Steve Kelly is a long-term maths and science teacher from Michigan who held the keynote speech at #icmbeyond16 (see this background informations and the recording of the keynote).


„The most important part is what you do in the clasroom, not the video.“ 


Is inverted learning the answer?

Steve doesn’t believe everything that’s shiny and new is the solution, but his experience showed that students improved tremendously. He saw huge academic improvements and changes in passion for learning in his students.


Why should we do it?


Because we’ll have more time for differentiation in class. When we’re actually in class, we’ll have time for smaller groups and for individuals.

Should you spend ages on editing your video?

Absolutely not. Flipped classroom is not about the videos, it’s about the time you get with your students in class. „Teachers forget about the meat and potatoes part“ – the content is what really matters. The videos don’t have to be long, they actually should be short so that students watch them.

Do you have to be an island?

Collaboration is key. Steve Kelly works with a partner – he’s convinced it’s time we share our best practices. Millions of teachers are creating the same thing – what happened if instead, we worked together?

Most common questions:

Should you flip every lesson?  No! If there’s something that works really well, keep it. Rewind and watch it again! Tell the kids to rewind in the video!

What if the students don’t watch the video?Make their life painful! 😀 They’ll do it once and twice, but it’s rare they do it a third time – create the learning atmosphere where they want the knowledge.

Do they need to watch it at home? No! You can put the videos on DVDs, use the public library and school computers.

Do you need videos to flip your classroom? No – you can use audio files as well or get students to read a piece of poetry as preparation.

Should I make my own videos? Absolutely! Students want to see their teacher, especially young learners. Parents want to see you. You can even have the students make the videos for their parents.

What if I don’t have screen capture software? You can use your smartphone!

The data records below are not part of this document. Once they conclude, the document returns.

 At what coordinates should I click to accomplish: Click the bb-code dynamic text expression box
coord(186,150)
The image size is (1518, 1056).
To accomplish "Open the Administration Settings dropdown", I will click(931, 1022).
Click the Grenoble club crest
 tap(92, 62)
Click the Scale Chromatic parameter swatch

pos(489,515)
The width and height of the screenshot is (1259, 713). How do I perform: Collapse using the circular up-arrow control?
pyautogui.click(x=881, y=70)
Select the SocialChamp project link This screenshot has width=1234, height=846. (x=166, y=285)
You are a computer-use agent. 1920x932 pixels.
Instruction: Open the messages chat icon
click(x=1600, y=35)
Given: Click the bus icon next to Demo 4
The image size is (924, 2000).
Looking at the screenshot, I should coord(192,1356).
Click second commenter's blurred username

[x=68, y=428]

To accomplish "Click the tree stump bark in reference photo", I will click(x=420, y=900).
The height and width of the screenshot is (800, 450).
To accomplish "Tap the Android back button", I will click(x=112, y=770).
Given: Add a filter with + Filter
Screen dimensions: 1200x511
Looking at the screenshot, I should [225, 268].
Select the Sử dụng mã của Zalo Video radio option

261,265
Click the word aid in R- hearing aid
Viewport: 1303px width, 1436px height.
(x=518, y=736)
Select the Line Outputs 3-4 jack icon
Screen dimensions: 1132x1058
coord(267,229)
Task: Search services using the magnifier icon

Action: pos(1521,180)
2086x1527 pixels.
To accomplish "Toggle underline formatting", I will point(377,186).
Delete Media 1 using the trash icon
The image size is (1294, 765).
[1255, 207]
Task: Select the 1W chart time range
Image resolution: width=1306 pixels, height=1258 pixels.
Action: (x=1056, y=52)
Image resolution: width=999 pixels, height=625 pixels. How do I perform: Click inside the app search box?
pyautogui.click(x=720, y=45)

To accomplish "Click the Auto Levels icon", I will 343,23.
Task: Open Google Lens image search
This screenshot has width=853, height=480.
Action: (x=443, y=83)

Why does it take me five hours to make a video? At the beginning, they’re not amazing. Get used to it.



Q1: What are the 3 most common mistakes that teachers make when they start flipping?

  1. Don’t get hung up on a video. Get it done, figure out how to make it better in the future.
  2. Don’t take more than you’re capable of taking up – be smart about what you do and how much you do.
  3. Don’t change for the sake of change – just because it’s the latest thing doesn’t mean it’s awesome. If you were a crummy teacher before, you’re gonna be a crummy teacher if you flip your lesson.

Q2: Does it have a negative effect on handwriting/notetaking?

Notetaking is important. Pause the video to finish the note. On the video, the teacher tells you: Watch that part again. You’re gonna need it, write it down. “What the hand writes, the mind remembers”. Thinking, working and scribbling are still important.

Q3: What do you do in the lesson?

Whatever you have time to create. Steve says he tries to address different learning styles. So the advantage is that we can try to adress different levels.


Play phase is very important. Students get a question in class. The anger level escalates if they can’t solve the question. You can also have a traditional homework day. Practice time is quality time in class. Students ask questions and spend valuable time with the teacher and other peers who are quicker.